| TASK OBJECTIVE |
What you output should match the data below exactly.

Data records:
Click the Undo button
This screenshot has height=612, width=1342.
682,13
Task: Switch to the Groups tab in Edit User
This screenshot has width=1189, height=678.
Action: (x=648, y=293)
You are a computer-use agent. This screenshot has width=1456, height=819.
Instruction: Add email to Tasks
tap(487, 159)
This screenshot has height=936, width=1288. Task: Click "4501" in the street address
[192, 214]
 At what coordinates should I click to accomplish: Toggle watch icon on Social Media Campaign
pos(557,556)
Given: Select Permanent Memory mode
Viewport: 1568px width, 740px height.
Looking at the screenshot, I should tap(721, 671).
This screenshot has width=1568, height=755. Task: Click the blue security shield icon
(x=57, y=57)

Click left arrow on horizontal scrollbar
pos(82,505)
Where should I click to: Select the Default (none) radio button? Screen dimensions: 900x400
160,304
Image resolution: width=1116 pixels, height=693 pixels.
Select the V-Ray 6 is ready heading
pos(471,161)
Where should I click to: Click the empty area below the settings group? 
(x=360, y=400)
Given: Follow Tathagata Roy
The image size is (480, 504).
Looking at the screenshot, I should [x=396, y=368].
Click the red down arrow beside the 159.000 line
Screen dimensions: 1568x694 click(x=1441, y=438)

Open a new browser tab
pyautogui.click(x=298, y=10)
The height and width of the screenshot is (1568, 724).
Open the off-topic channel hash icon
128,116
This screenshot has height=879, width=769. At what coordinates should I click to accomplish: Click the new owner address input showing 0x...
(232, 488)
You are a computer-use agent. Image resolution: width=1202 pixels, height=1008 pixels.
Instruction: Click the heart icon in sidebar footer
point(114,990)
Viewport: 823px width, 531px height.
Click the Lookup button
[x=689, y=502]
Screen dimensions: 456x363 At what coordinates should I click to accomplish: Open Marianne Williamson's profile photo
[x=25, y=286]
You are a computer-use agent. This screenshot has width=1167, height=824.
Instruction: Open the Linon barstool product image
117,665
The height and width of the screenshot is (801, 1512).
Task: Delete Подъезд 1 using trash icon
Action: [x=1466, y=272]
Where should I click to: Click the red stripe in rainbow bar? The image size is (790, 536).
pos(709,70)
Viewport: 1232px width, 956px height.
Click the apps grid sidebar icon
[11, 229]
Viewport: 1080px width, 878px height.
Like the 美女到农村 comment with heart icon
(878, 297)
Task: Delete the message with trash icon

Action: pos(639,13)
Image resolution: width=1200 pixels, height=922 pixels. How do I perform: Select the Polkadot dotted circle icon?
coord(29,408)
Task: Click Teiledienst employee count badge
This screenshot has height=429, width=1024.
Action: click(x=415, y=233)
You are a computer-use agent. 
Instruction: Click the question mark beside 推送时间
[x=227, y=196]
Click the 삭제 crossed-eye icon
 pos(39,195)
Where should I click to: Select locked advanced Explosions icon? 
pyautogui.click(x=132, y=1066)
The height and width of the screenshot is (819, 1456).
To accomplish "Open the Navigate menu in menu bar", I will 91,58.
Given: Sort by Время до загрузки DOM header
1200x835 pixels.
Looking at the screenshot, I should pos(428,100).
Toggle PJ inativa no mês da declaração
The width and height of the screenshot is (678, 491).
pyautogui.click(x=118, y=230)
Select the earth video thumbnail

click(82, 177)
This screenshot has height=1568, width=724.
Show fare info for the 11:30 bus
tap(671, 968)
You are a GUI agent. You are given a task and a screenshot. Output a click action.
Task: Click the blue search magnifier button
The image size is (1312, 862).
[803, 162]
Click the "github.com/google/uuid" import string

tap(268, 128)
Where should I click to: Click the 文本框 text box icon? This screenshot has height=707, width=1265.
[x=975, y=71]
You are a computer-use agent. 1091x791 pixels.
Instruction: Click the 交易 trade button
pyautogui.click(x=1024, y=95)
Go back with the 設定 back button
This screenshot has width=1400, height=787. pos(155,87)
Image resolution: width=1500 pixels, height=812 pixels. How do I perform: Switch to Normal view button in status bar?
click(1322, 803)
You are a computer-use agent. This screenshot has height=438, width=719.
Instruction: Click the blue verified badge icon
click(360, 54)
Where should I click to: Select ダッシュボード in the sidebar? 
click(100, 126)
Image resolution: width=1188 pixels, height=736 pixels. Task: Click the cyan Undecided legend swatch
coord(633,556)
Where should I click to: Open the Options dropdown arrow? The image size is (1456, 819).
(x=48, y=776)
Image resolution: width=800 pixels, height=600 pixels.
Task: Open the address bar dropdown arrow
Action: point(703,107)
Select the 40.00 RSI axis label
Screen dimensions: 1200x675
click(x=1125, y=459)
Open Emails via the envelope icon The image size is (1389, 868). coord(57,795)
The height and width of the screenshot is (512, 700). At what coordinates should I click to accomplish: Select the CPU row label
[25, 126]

| COMPLETED EXERCISE |
Click the Undo button
This screenshot has height=612, width=1342.
682,13
Task: Switch to the Groups tab in Edit User
This screenshot has width=1189, height=678.
Action: (x=648, y=293)
You are a computer-use agent. This screenshot has width=1456, height=819.
Instruction: Add email to Tasks
tap(487, 159)
This screenshot has height=936, width=1288. Task: Click "4501" in the street address
[192, 214]
 At what coordinates should I click to accomplish: Toggle watch icon on Social Media Campaign
pos(557,556)
Given: Select Permanent Memory mode
Viewport: 1568px width, 740px height.
Looking at the screenshot, I should tap(721, 671).
This screenshot has width=1568, height=755. Task: Click the blue security shield icon
(x=57, y=57)

Click left arrow on horizontal scrollbar
pos(82,505)
Where should I click to: Select the Default (none) radio button? Screen dimensions: 900x400
160,304
Image resolution: width=1116 pixels, height=693 pixels.
Select the V-Ray 6 is ready heading
pos(471,161)
Where should I click to: Click the empty area below the settings group? 
(x=360, y=400)
Given: Follow Tathagata Roy
The image size is (480, 504).
Looking at the screenshot, I should [x=396, y=368].
Click the red down arrow beside the 159.000 line
Screen dimensions: 1568x694 click(x=1441, y=438)

Open a new browser tab
pyautogui.click(x=298, y=10)
The height and width of the screenshot is (1568, 724).
Open the off-topic channel hash icon
128,116
This screenshot has height=879, width=769. At what coordinates should I click to accomplish: Click the new owner address input showing 0x...
(232, 488)
You are a computer-use agent. Image resolution: width=1202 pixels, height=1008 pixels.
Instruction: Click the heart icon in sidebar footer
point(114,990)
Viewport: 823px width, 531px height.
Click the Lookup button
[x=689, y=502]
Screen dimensions: 456x363 At what coordinates should I click to accomplish: Open Marianne Williamson's profile photo
[x=25, y=286]
You are a computer-use agent. This screenshot has width=1167, height=824.
Instruction: Open the Linon barstool product image
117,665
The height and width of the screenshot is (801, 1512).
Task: Delete Подъезд 1 using trash icon
Action: [x=1466, y=272]
Where should I click to: Click the red stripe in rainbow bar? The image size is (790, 536).
pos(709,70)
Viewport: 1232px width, 956px height.
Click the apps grid sidebar icon
[11, 229]
Viewport: 1080px width, 878px height.
Like the 美女到农村 comment with heart icon
(878, 297)
Task: Delete the message with trash icon

Action: pos(639,13)
Image resolution: width=1200 pixels, height=922 pixels. How do I perform: Select the Polkadot dotted circle icon?
coord(29,408)
Task: Click Teiledienst employee count badge
This screenshot has height=429, width=1024.
Action: click(x=415, y=233)
You are a computer-use agent. 
Instruction: Click the question mark beside 推送时间
[x=227, y=196]
Click the 삭제 crossed-eye icon
 pos(39,195)
Where should I click to: Select locked advanced Explosions icon? 
pyautogui.click(x=132, y=1066)
The height and width of the screenshot is (819, 1456).
To accomplish "Open the Navigate menu in menu bar", I will 91,58.
Given: Sort by Время до загрузки DOM header
1200x835 pixels.
Looking at the screenshot, I should pos(428,100).
Toggle PJ inativa no mês da declaração
The width and height of the screenshot is (678, 491).
pyautogui.click(x=118, y=230)
Select the earth video thumbnail

click(82, 177)
This screenshot has height=1568, width=724.
Show fare info for the 11:30 bus
tap(671, 968)
You are a GUI agent. You are given a task and a screenshot. Output a click action.
Task: Click the blue search magnifier button
The image size is (1312, 862).
[803, 162]
Click the "github.com/google/uuid" import string

tap(268, 128)
Where should I click to: Click the 文本框 text box icon? This screenshot has height=707, width=1265.
[x=975, y=71]
You are a computer-use agent. 1091x791 pixels.
Instruction: Click the 交易 trade button
pyautogui.click(x=1024, y=95)
Go back with the 設定 back button
This screenshot has width=1400, height=787. pos(155,87)
Image resolution: width=1500 pixels, height=812 pixels. How do I perform: Switch to Normal view button in status bar?
click(1322, 803)
You are a computer-use agent. This screenshot has height=438, width=719.
Instruction: Click the blue verified badge icon
click(360, 54)
Where should I click to: Select ダッシュボード in the sidebar? 
click(100, 126)
Image resolution: width=1188 pixels, height=736 pixels. Task: Click the cyan Undecided legend swatch
coord(633,556)
Where should I click to: Open the Options dropdown arrow? The image size is (1456, 819).
(x=48, y=776)
Image resolution: width=800 pixels, height=600 pixels.
Task: Open the address bar dropdown arrow
Action: point(703,107)
Select the 40.00 RSI axis label
Screen dimensions: 1200x675
click(x=1125, y=459)
Open Emails via the envelope icon The image size is (1389, 868). coord(57,795)
The height and width of the screenshot is (512, 700). At what coordinates should I click to accomplish: Select the CPU row label
[25, 126]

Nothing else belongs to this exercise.